Meu pai entendia na época que o “paredon” fazia uma “faxina moral” – e, por toda a sua vida, ante os escândalos políticos brasileiros, nós o ouvimos lamentar a falta de um bom paredão moralizador – solução que lhe parecia viável, até porque ele era pragmático e agnóstico. Mas jamais foi marxista, e, como descendente de inglês e amante das liberdades civis, nutria admiração pela nação estadunidense.  

É claro, hoje sabemos que os fuzilamentos em Cuba não se restringiram aos corruptos, mas principalmente aos inimigos da revolução e aos críticos de Fidel – seguindo a linha intolerante e desumana dos regimes comunistas.

A análise da História tem essa dificuldade de se ter que perceber os fatos pretéritos, e os personagens de então, de forma coerente com a conjuntura da época em que eles ocorreram, pois os olhos da atualidade têm dificuldade de perceber as realidades superadas.

O médico humanitário Joseph-Ignace Guillotin, por exemplo, que era contra a pena de morte, não podendo eliminá-la, sugeriu ao governo francês o uso de uma máquina eficiente que evitasse a agonia da forca e os golpes incerteiros e torturantes dos machados dos carrascos. Mas ficou tão relacionado com um instrumento de morte que a família mudou de nome. 

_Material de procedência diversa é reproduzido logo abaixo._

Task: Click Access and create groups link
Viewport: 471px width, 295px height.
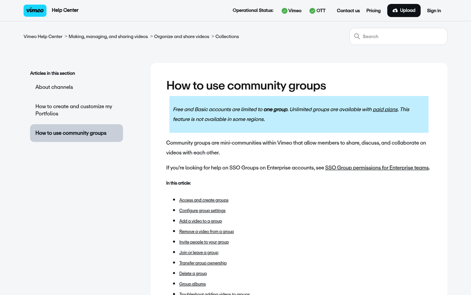Action: [x=204, y=200]
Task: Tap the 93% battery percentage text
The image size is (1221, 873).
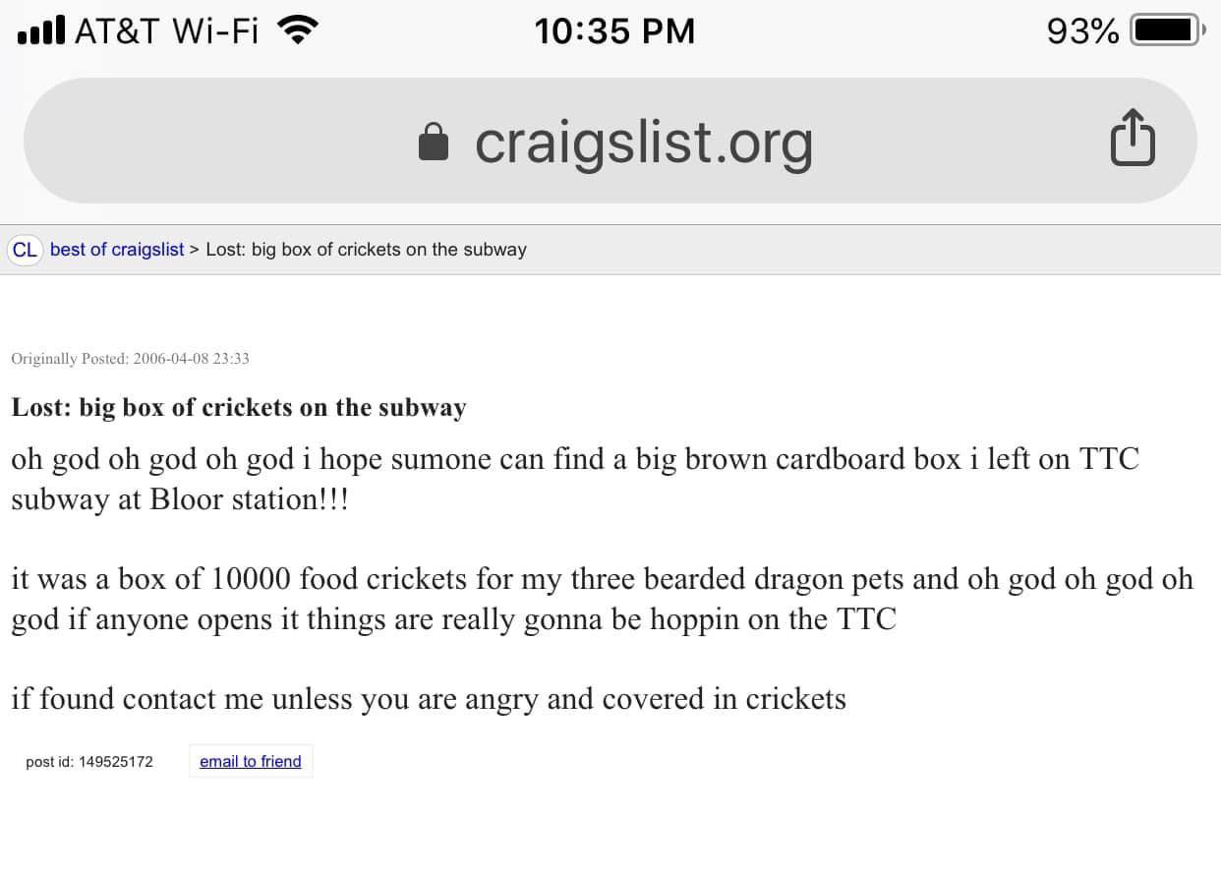Action: coord(1083,31)
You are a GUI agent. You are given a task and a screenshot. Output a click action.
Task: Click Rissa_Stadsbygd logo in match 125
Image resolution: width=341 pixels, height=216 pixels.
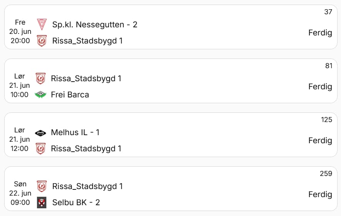tap(40, 148)
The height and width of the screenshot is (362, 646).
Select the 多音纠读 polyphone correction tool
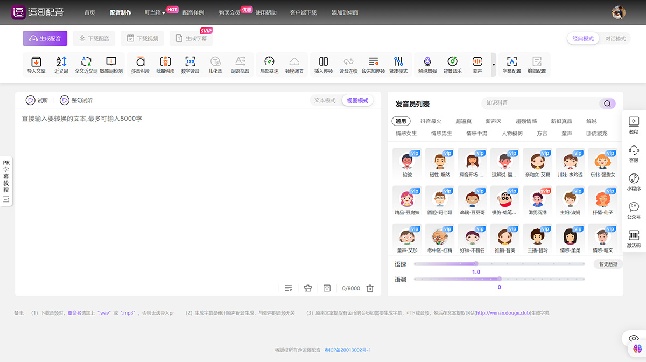tap(141, 64)
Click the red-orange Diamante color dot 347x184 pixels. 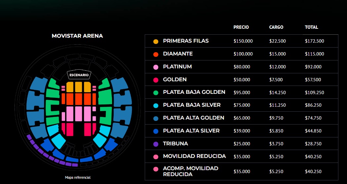pyautogui.click(x=156, y=54)
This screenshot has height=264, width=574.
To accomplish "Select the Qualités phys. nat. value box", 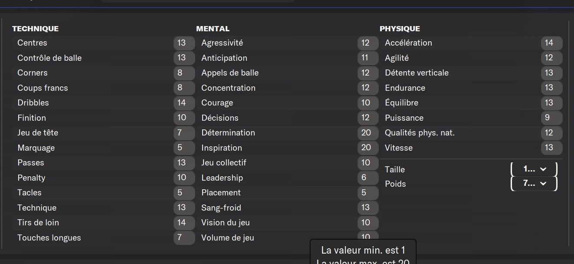I will tap(552, 133).
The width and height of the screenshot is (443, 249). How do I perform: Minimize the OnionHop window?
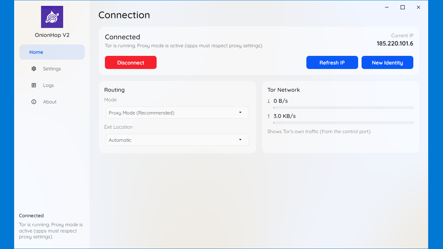point(386,7)
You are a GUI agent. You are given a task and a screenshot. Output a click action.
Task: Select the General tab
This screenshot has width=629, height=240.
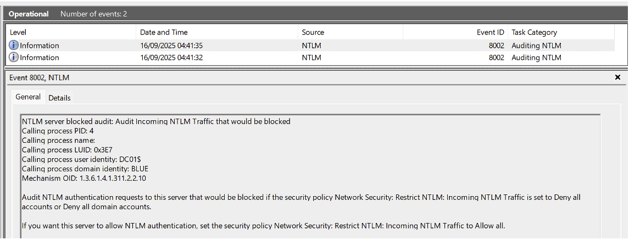[x=28, y=97]
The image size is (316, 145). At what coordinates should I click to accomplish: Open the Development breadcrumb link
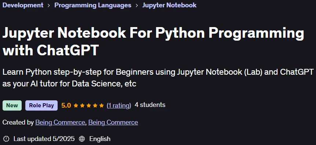coord(23,5)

Monteiro Lobato, por seu turno, para combater o preconceito racial da época criou uma personagem negra que era limpa, proba e sábia, tratada pela patroa com grande fraternidade, tratada como “tia” pelas crianças brancas da casa, o que era então revolucionário. Hoje, contraditoriamente, se tenta proibir o livro porque um outro personagem, de evidente mau-caráter, lhe faz insultos racistas.

A própria solução escravagista é tida hoje como uma tragédia étnica, quando na verdade foi apenas uma fatalidade histórica, de ótimo desdobramento antropológico. A melhor leitura sobre o nosso processo de colonização é a seguinte: três povos foram convocados pela história para formar uma nova nação, cada um partindo de sua condição sociopolítica na época. 

Sim, porque os europeus já adquiriam pessoas escravizadas por tribos inimigas, numa África até hoje tão agreste. Os atuais brasileiros pobres, de índio ou afrodescendência evidente, devem protestar contra as políticas sociais, e não raciais, enquanto os de melhor condição socieconômica nada têm a reclamar de suas origens – sem prejuízo de que qualquer forma de racismo no Brasil deva ser severamente reprimida.